Vervang alsjeblieft "robuust" door "open" in het deel van het fragment over de zaak-Baudet dat begint bij de woorden "Het hof deelt" en stopt na "publiek debat vereist.". Geef dat deel daarna opnieuw weer.

[LEESFRAGMENT]:
■ ■ ■ ■
Voor zover Baudet hiermee wil betogen dat hij onvoldoende heeft kunnen reageren op de publicatie en herkomst van de ter zitting voorgelezen tweet en dat het gebruik daarvan door de voorzieningenrechter strijd oplevert met het beginsel van hoor en wederhoor, heeft hij een punt. Baudet verbindt hieraan echter geen duidelijk gevolg, terwijl in het algemeen heeft te gelden dat het hoger beroep mede dient om gebreken van de eerste aanleg te herstellen. Baudet heeft in dit hoger beroep wel voldoende gelegenheid gekregen en gebruikt om alsnog op de inhoud en de achtergrond van de voorgelezen tweet in te gaan. Daarom faalt de grief.

4.6

Baudet heeft niet bestreden dat in dit geval een afweging dient te worden gemaakt tussen twee fundamentele rechten die tegenover elkaar staan: het recht van het CIDI c.s. (althans geïntimeerden 3 tot en met 6 en de personen van wie geïntimeerden 1 en 2 zich de belangen aantrekken) op bescherming van identiteit en privéleven en zijn recht op vrijheid van meningsuiting. Hij heeft evenmin bestreden dat er geen rangorde tussen deze twee rechten bestaat en dat het antwoord op de vraag welk van deze beide rechten zwaarder weegt, afhangt van alle omstandigheden van het geval.

4.7

Het hof deelt het uitgangspunt van de voorzieningenrechter dat het recht op vrijheid van meningsuiting ook uitingen beschermt die mogelijk bepaalde groepen in de samenleving beledigen, choqueren of storen, maar dat de grens van die vrijheid ligt

in onder meer de verplichting om zoveel mogelijk te vermijden dat uitingen verder gaan dan wat een robuust publiek debat vereist.
■ ■ ■ ■
[VERZAMELD MATERIAAL]:
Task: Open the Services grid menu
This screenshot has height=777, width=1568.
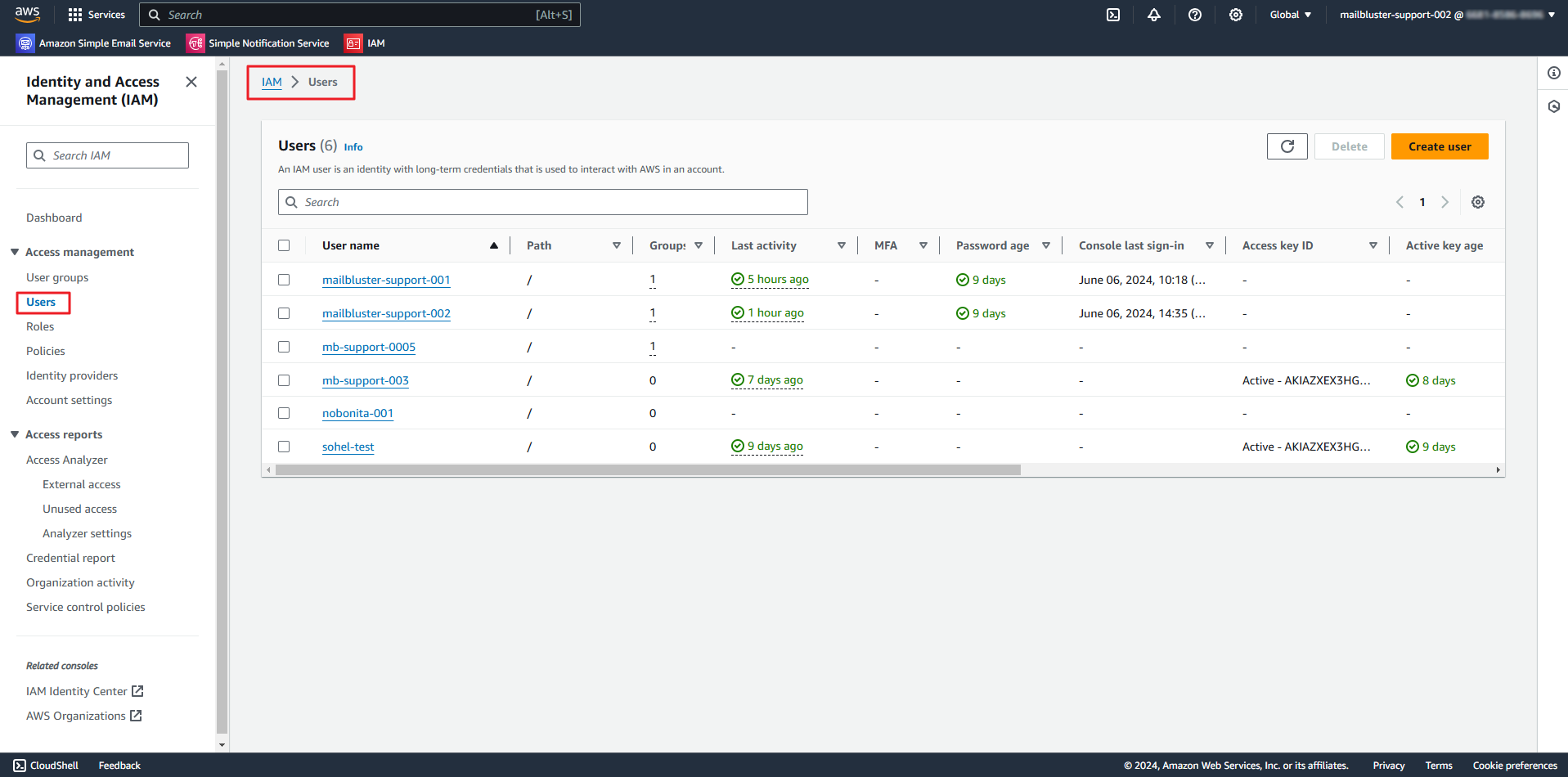Action: click(97, 15)
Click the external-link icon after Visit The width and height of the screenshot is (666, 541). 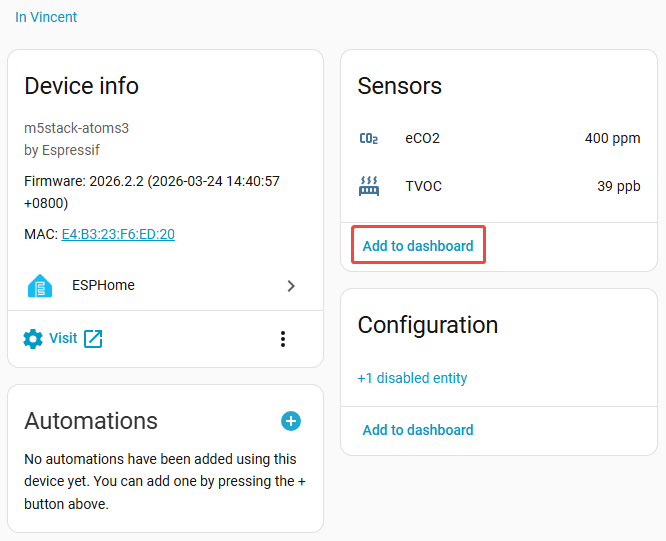pyautogui.click(x=93, y=339)
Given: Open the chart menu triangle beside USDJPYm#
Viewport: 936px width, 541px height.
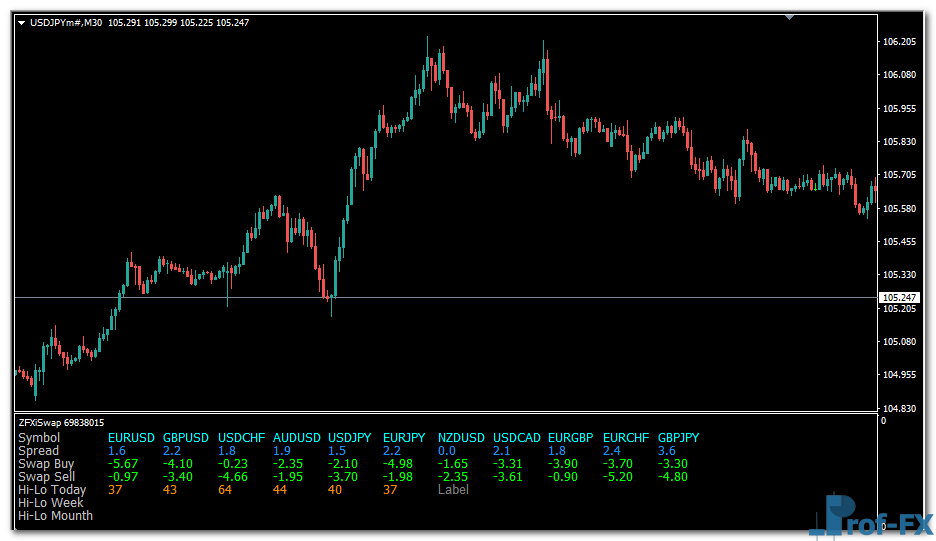Looking at the screenshot, I should (22, 22).
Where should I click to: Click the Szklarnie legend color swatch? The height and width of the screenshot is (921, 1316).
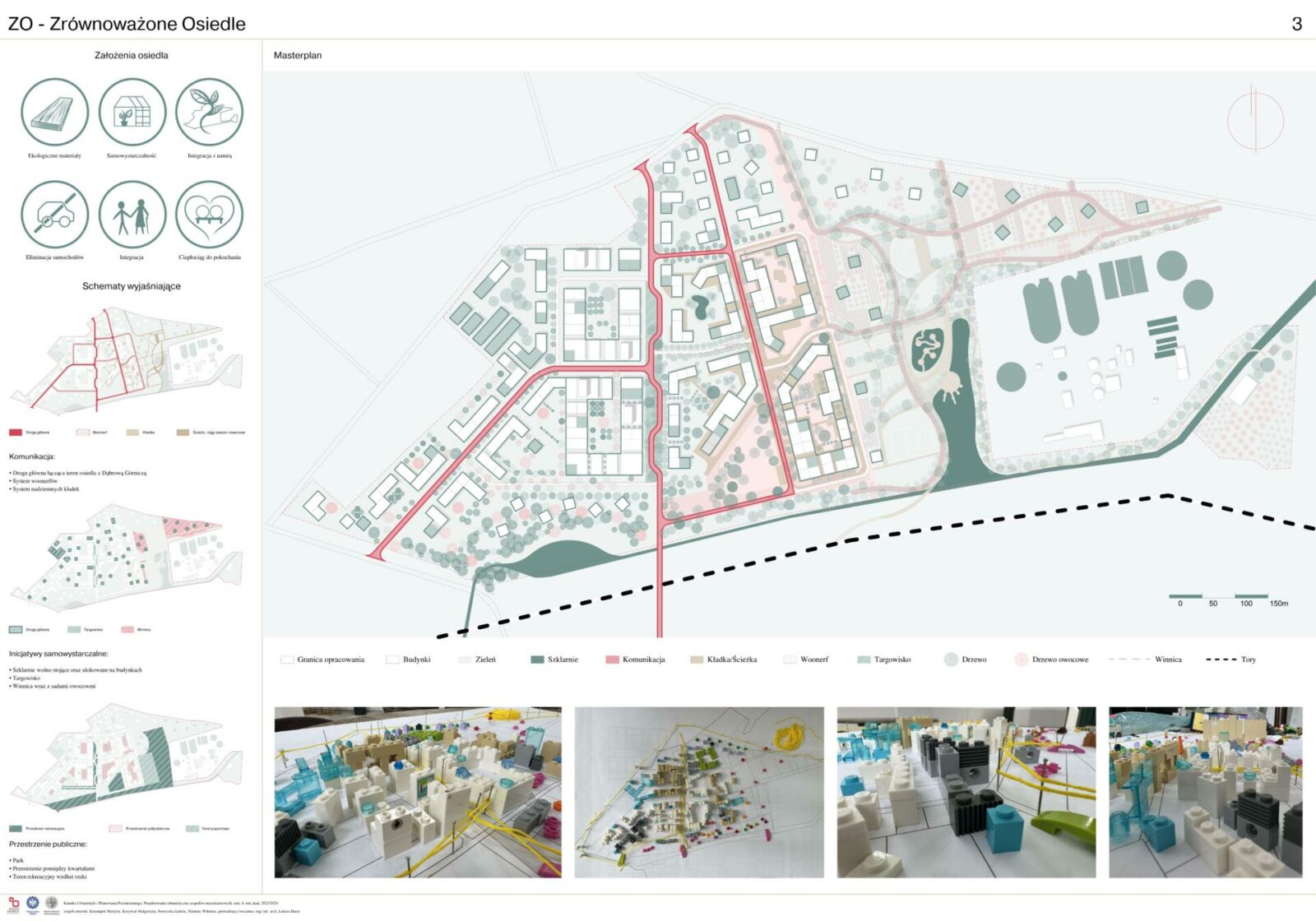pyautogui.click(x=537, y=660)
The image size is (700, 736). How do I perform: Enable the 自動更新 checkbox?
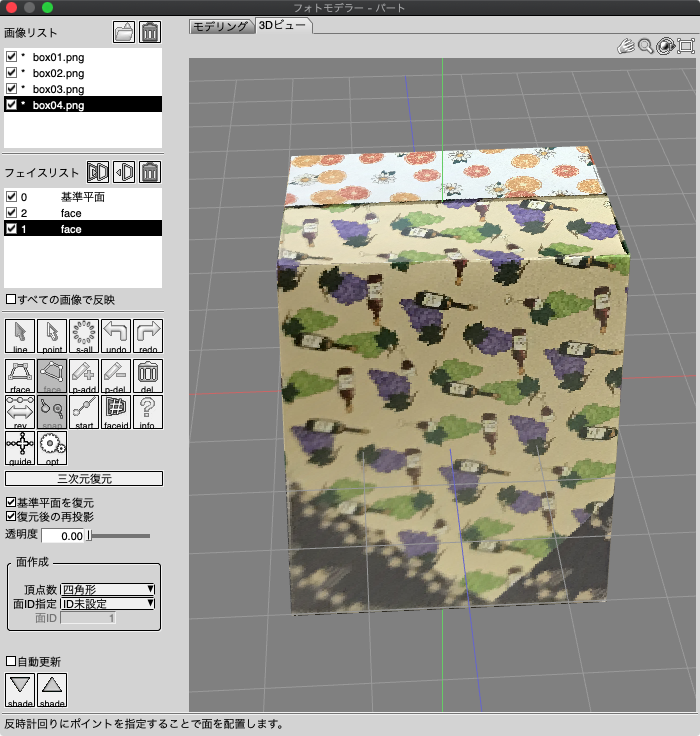11,661
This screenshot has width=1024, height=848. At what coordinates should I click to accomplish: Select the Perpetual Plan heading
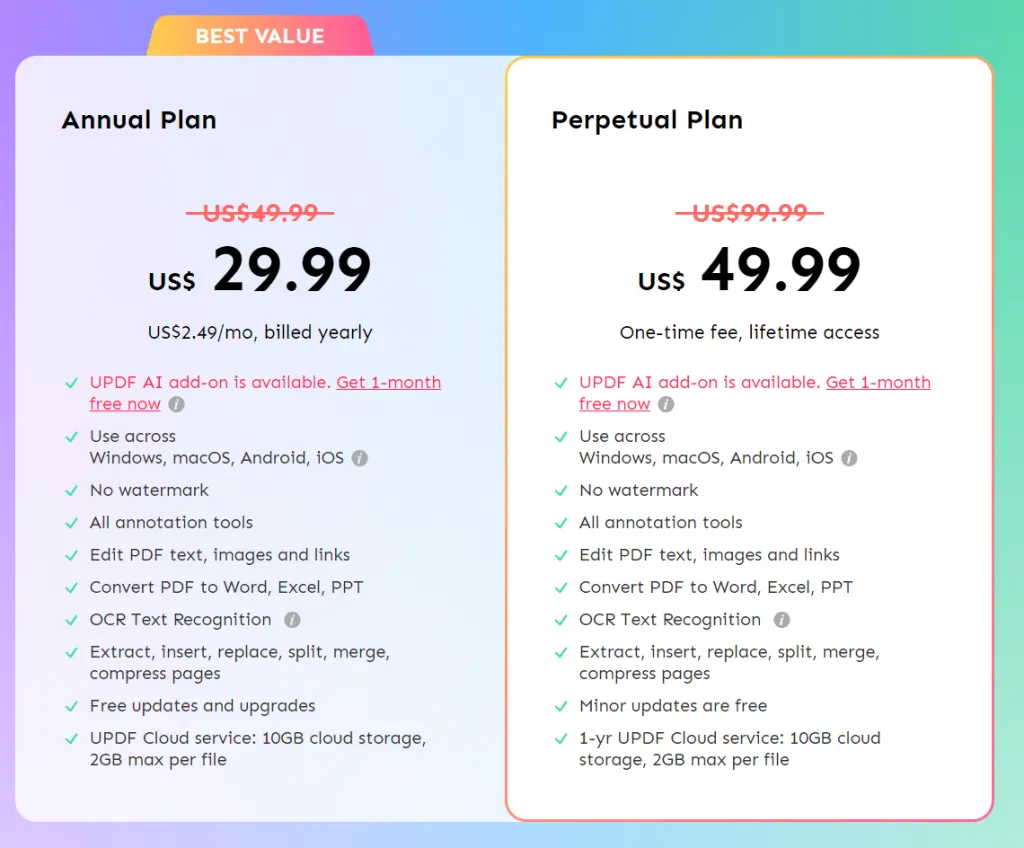pos(647,121)
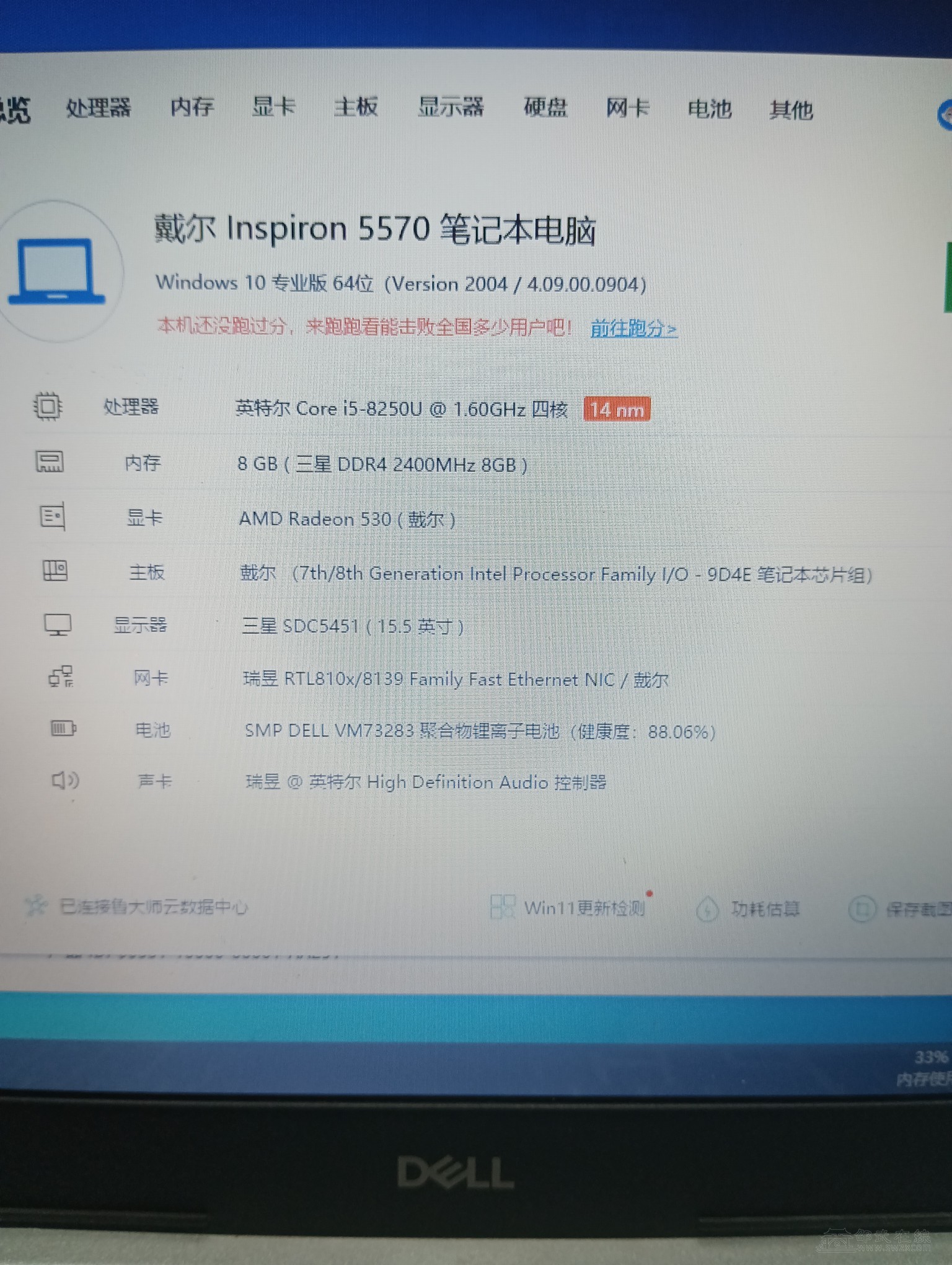Click the monitor display icon
The image size is (952, 1265).
pos(57,624)
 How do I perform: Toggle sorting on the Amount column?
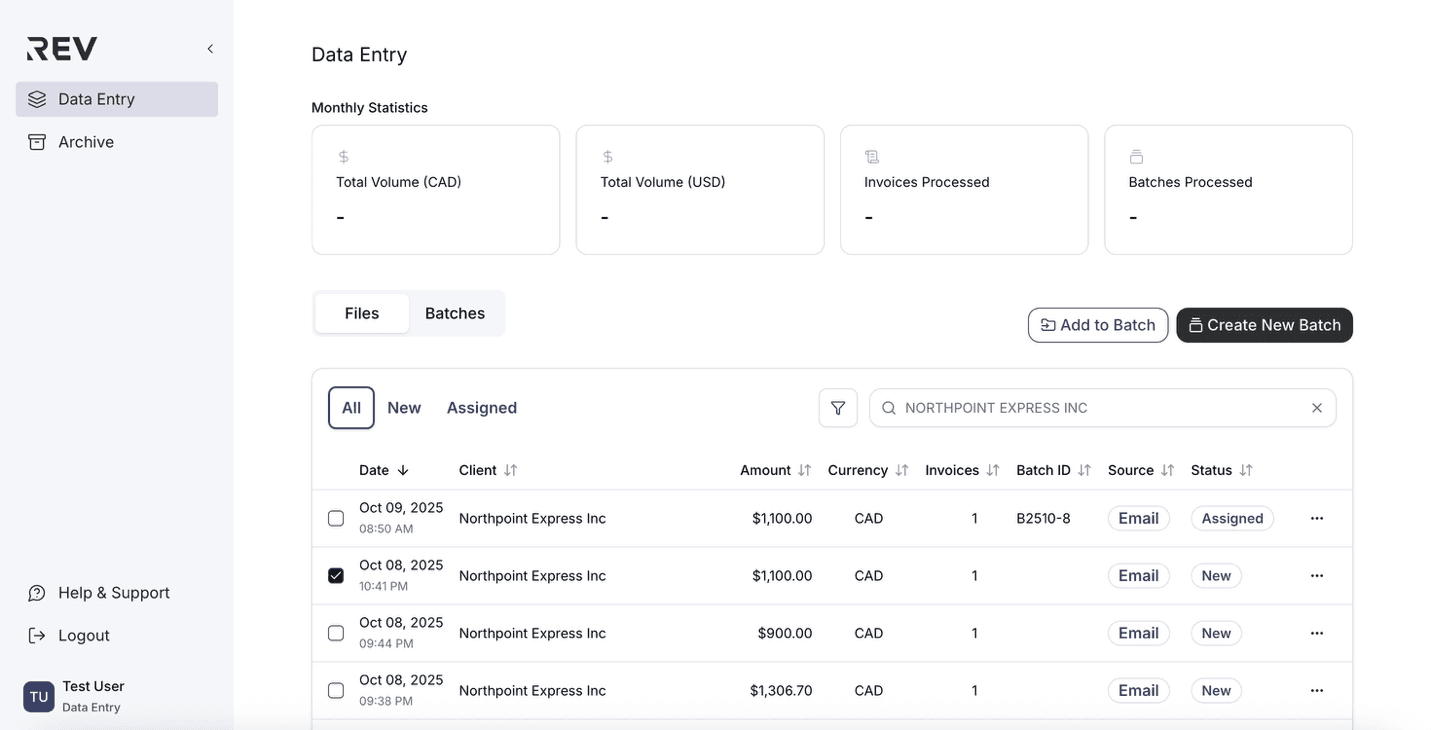[x=803, y=469]
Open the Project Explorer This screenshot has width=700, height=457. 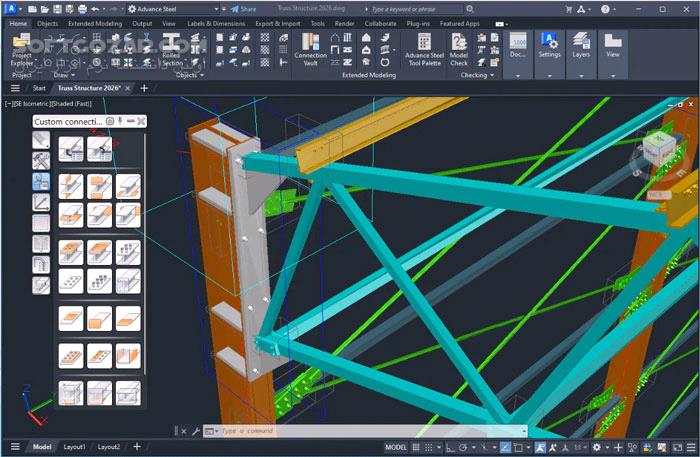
■ ■ ■ ■
[UITGEWERKTE OPLOSSING]:
Het hof deelt het uitgangspunt van de voorzieningenrechter dat het recht op vrijheid van meningsuiting ook uitingen beschermt die mogelijk bepaalde groepen in de samenleving beledigen, choqueren of storen, maar dat de grens van die vrijheid ligt

in onder meer de verplichting om zoveel mogelijk te vermijden dat uitingen verder gaan dan wat een open publiek debat vereist.